What Bridger does is delve deep into humanity’s trash heap, finds treasures and brings them back to life. He’s a creative force. This digging into the past might suggest a historian (as Palmer is) but I think Palmer is actually showing how the people have found ideas from past societies (specifically how classical thinkers and cultures was rediscovered by later artist, writers, thinkers) and bring them back to life.

Bridger is a child in this Enlightenment world. Whereas the other characters live in a world of powerful meetings, fabulous parties and indulgent hobbies, Bridger digs in the trash. His friends are war-hardened soldiers (tiny ones – but still). He is not disconnected from the industrial world or the refuse of humanity. He read Les Miserables. I guess he’d enjoy Beethoven more than Mozart. He is from, not of the Enlightenment.

What comes after The Enlightenment? Well, lots of stuff. In Britain, the industrial revolution was already full steam ahead (sorry) before the end of the 18th-Century. Cities were becoming more like modern cities. The maps were changing as national identities start asserting themselves. The middle-class was expanding in both directions, wealth was shifting from land.

There is also a division. The Enlightenment as a cultural phenomenon influenced all spheres – the arts, humanities, philosophy, mathematics and science. As we shift to the 19th-Century, the age of the polymath fades away. There are many ‘greats’ if we want to see history the way Thomas Carlyle did, but increasingly they are greats in particular domains. Who is the Voltaire of 19th Century France? Victor Hugo? As a writer – sure, why not. As a political thinker? Well, he was but…well, no. As somebody who popularised science and was instrumental in spreading scientific ideas? I’ve no idea, it’s just not really relevant. There isn’t a Voltaire of the 19th -Century because he could only exist in the 18th-Century.

In terms of the arts, Romanticism is the major movement for the early 19th-Century and amid the mess of industrialisation and the trauma of revolution, it took on a more wary view of science and rationality. Bridger is both literally creative and his power are an intrinsic rebuke to science and rationality. He is as much of a challenge to attempts at rationalising god as he is to atheism. He is just a regular kid with powers that can’t be reconciled with a rational view.

STATED PROBLEM A
Summarize the passage on Bridger and the Enlightenment in three sentences.

RECORDS SUPPLIED

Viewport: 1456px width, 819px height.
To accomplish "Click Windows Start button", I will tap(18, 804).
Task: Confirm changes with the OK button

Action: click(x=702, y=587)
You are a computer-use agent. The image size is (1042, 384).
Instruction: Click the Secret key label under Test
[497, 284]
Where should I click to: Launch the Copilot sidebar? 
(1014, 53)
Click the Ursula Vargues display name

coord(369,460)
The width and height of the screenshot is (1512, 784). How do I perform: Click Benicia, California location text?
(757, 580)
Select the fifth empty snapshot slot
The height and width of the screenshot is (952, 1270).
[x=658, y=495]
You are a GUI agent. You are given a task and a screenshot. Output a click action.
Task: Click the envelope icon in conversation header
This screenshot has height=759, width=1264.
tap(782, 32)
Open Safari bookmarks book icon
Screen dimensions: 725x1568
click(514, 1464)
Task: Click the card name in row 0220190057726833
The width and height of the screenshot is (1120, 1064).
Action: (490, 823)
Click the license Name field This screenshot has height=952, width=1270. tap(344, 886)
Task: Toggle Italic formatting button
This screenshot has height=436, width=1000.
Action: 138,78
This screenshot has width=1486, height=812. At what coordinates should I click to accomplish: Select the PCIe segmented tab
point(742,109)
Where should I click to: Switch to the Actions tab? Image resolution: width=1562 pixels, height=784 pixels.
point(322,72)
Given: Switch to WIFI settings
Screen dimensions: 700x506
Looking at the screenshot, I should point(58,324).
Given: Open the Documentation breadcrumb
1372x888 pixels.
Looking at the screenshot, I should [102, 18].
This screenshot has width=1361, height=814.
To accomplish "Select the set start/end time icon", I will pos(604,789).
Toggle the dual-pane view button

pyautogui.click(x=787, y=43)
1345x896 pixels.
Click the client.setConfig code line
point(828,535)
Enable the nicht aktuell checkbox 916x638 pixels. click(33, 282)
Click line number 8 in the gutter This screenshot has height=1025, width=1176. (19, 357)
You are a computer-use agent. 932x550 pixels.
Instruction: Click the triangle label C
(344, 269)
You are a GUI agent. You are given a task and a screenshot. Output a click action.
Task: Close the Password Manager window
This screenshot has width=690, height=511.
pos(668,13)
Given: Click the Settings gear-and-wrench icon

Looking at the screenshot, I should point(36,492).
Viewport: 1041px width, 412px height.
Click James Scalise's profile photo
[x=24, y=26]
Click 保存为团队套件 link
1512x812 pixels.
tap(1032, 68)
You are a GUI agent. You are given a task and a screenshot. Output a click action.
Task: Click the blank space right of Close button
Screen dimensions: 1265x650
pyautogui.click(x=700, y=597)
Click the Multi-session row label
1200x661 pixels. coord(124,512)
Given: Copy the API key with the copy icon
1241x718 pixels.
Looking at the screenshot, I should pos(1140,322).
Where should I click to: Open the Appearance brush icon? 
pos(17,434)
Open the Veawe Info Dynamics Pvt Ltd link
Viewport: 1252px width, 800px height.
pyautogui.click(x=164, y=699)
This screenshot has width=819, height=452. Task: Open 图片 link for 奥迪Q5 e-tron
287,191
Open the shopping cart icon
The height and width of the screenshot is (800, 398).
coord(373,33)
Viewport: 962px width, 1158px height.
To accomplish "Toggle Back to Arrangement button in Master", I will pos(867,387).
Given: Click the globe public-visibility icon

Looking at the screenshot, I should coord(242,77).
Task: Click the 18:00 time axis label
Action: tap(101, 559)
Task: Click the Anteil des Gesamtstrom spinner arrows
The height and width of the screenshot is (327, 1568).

STATED PROBLEM B
Please duplicate everything in the records from the line containing "Given: Copy the API key with the copy icon" down to the line containing "pyautogui.click(x=164, y=699)".

FINAL RESULT A
Bridger digs into humanity's trash heap, finds treasures and brings them back to life, which the writer reads as Palmer showing how people revived ideas from past societies. Though a child in the Enlightenment world, Bridger is from it rather than of it, connected to the industrial world and the refuse of humanity. The writer notes that the age of the polymath faded in the 19th century, and that Romanticism took a warier view of science and rationality, while Bridger's powers are an intrinsic rebuke to them.

FINAL RESULT B
Given: Copy the API key with the copy icon
1241x718 pixels.
Looking at the screenshot, I should pos(1140,322).
Where should I click to: Open the Appearance brush icon? 
pos(17,434)
Open the Veawe Info Dynamics Pvt Ltd link
Viewport: 1252px width, 800px height.
pyautogui.click(x=164, y=699)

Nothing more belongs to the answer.